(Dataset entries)
========================================================================

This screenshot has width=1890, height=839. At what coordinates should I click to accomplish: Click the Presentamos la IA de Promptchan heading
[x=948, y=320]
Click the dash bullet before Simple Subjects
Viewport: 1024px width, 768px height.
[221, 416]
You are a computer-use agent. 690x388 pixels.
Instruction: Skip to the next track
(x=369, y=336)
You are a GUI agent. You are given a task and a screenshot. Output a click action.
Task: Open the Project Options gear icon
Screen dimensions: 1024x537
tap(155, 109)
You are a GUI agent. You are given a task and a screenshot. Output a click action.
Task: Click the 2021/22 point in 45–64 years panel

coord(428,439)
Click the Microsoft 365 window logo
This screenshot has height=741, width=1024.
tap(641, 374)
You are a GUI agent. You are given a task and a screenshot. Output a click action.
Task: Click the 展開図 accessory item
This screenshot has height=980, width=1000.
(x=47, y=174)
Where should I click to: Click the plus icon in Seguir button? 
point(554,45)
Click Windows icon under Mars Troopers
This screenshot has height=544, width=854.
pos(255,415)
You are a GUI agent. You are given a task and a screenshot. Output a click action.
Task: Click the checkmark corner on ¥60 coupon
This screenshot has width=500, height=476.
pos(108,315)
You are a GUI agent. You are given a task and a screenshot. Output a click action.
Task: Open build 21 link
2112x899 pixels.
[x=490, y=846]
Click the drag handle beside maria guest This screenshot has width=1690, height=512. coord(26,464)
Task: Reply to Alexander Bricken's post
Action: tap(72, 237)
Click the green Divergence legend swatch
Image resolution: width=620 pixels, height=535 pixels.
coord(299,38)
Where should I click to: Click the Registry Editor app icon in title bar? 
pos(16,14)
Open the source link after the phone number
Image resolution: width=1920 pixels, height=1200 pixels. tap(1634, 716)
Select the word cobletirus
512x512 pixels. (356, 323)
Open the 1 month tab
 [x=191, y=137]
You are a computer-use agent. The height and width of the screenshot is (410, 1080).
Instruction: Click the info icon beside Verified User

========================================================================

▸ Exercise
Tally up the lines of the data above where the string "computer" appears, and give only the count.

▸ Output of the exercise
2